How can I build a minimal Docker image for MAX inference

Background

I have some models that may only be called a few times per day, so keeping a dedicated GPU server running for them is not cost-effective. GPU serverless is very appealing for this kind of low-frequency inference workload.

In a serverless environment, cold start time matters a lot. Because of that, I’m trying to build the smallest possible Docker inference image, ideally something close to a scratch image that only contains the minimum runtime dependencies required for inference.

For testing, I’m using a BERT classification / token classification style model. The target GPU is an NVIDIA RTX A6000.

Previous experiment with MNN

I first tried implementing the inference service in C++ using Alibaba MNN.

The deployment experience with MNN was very good. I was able to build a very clean scratch image containing only the C++ server, the model files, and the dynamic libraries that are actually required at runtime.
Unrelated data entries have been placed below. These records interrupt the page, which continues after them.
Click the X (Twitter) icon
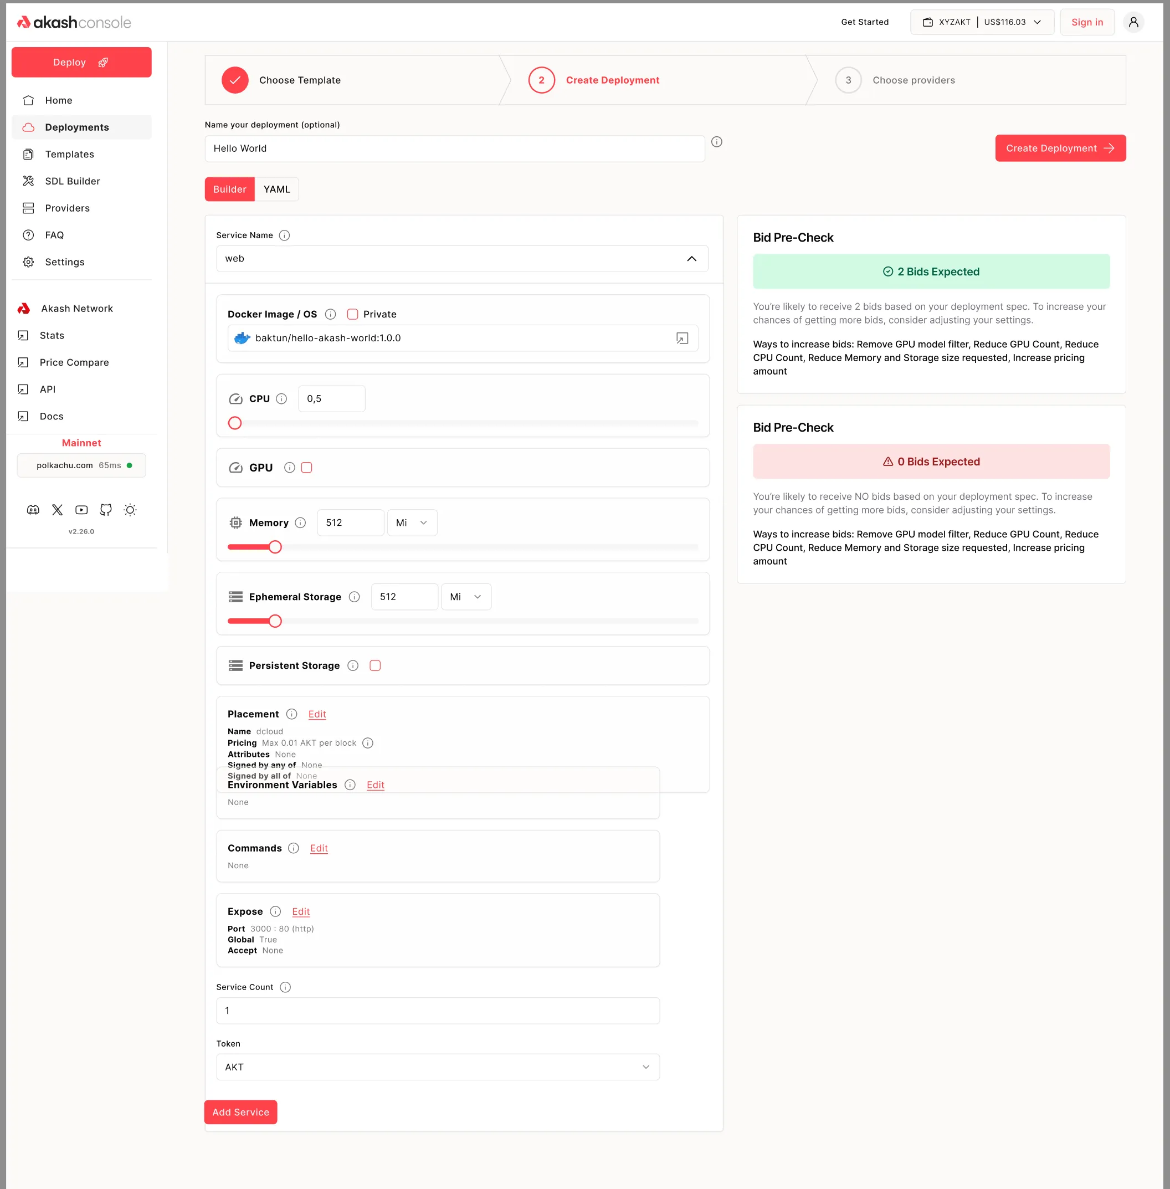pyautogui.click(x=57, y=510)
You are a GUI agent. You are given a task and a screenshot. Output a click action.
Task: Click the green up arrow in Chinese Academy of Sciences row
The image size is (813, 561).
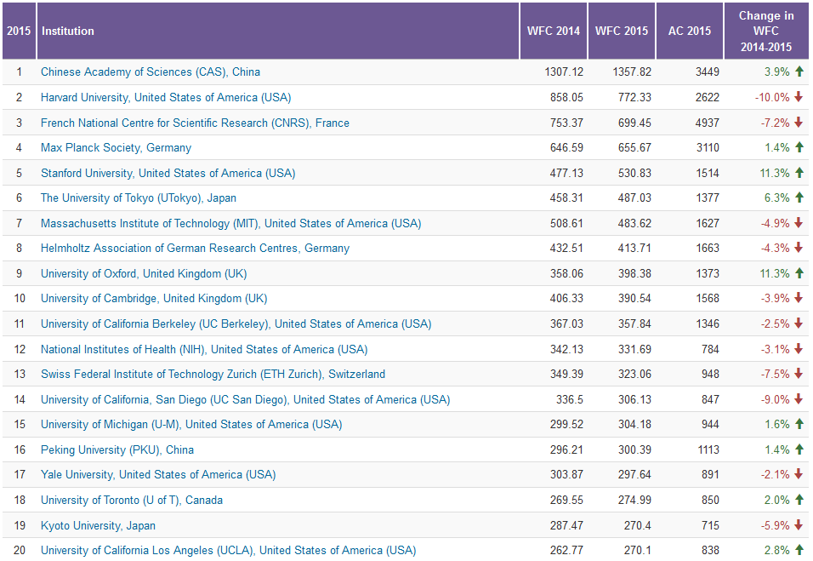799,72
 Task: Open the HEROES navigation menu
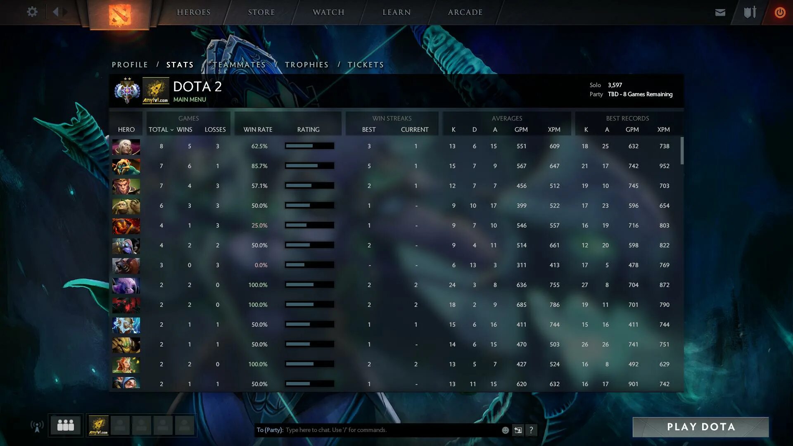193,12
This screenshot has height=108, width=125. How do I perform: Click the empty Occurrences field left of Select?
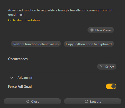[x=52, y=67]
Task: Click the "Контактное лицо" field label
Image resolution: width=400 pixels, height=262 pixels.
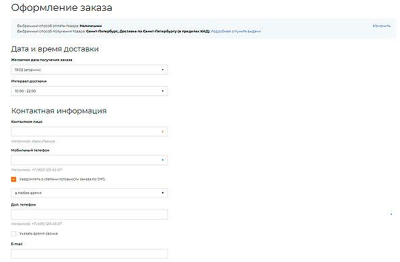Action: pos(27,122)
With the CUDA backend, inference performance was excellent, but it inevitably pulled in the following large dependencies:

/usr/local/cuda/lib64/libcublasLt.so.12                            ~421 MB
/usr/local/cuda/lib64/libcublas.so.12                              ~105 MB
/tmp/build/_deps/mnn-build/source/backend/cuda/libMNN_Cuda_Main.so  ~61 MB

These files are basically the main runtime dependencies needed for MNN CUDA inference. MNN itself is very friendly for minimal deployment, but I wanted to see whether it would be possible to get an even smaller container while keeping the performance drop relatively small.

I also tried MNN with the Vulkan, OpenCL, and CPU backends. Their dependency size was much smaller, but the performance was extremely poor. Compared with the CUDA backend, the non-CUDA GPU backends were around 200x slower. Surprisingly, in my tests, CPU inference was actually the fastest among those non-CUDA options.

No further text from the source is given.